Well reliable, never mind slightly weird way of putting the question, and having considerable bioethic aspects is to start with this article on Huntington's disease aka Huntington's Chorea
https://en.wikipedia.org/wiki/Huntington's_disease#Genetic_mutation There are other diseases of similar causation, but this is the most common and most researched.
When it arises ex novo it is due to the replication machinery having made as some kind of a slip and duplicating a triplet. One or more copies of one amino acid are inserted into the sequence. Unfortunately once this has happened it is more likely to happen again. That is why you see this complex inheritance at the phenotypic level, with effects worsening down generations.
Maybe it is not too trivial to say at the start that if you find it, it means that having it is compatible with life, though not good health.
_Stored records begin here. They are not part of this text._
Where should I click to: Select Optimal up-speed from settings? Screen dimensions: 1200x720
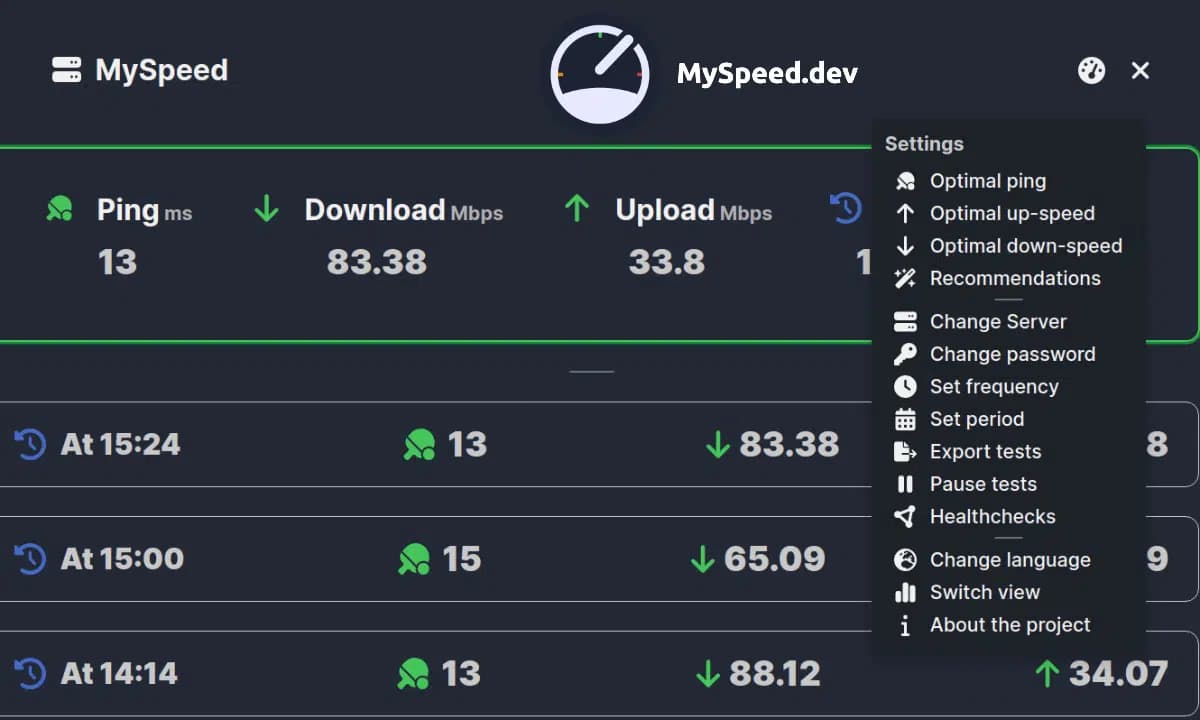pyautogui.click(x=1011, y=213)
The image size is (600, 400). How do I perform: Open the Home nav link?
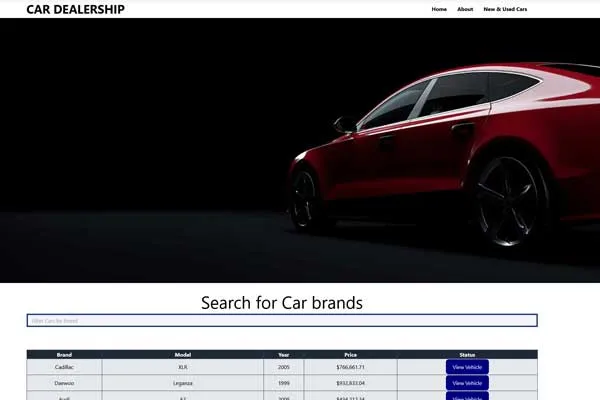coord(439,9)
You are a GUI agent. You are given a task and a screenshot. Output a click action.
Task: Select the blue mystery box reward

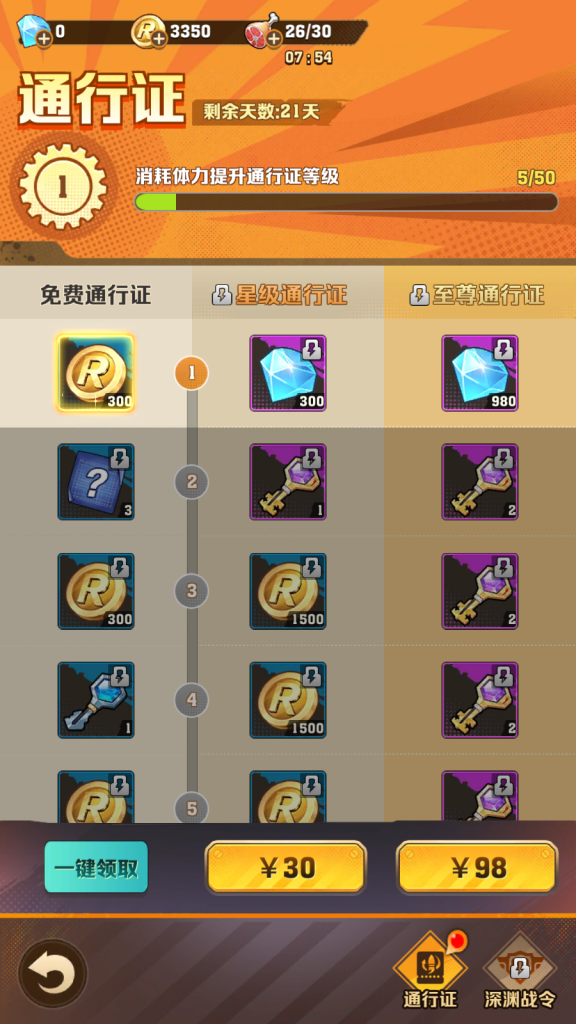point(96,482)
The disease's relatively late onset, opposite too many other genetic diseases, is relevant to bioethics.
Note that this example is a single amino acid residue repeat. (I don't know whether there are examples of longer repeats that theoretically should exist - they are less likely to give functional proteins.)
A key word to use in searches is 'tandem repeats'.
You will certainly need for bioethics to be pretty conversant with tandem repeats that happen in DNA outside coding regions, so not affecting any proteins or phenotype. These are of variable length which has made them very useful, among other things, associating the DNA to individuals for forensic purposes, and also ancestry tracing.
https://en.wikipedia.org/wiki/Variable_number_tandem_repeat
If you have any conceptual difficulties in your further reading come back and hopefully someone here can help you.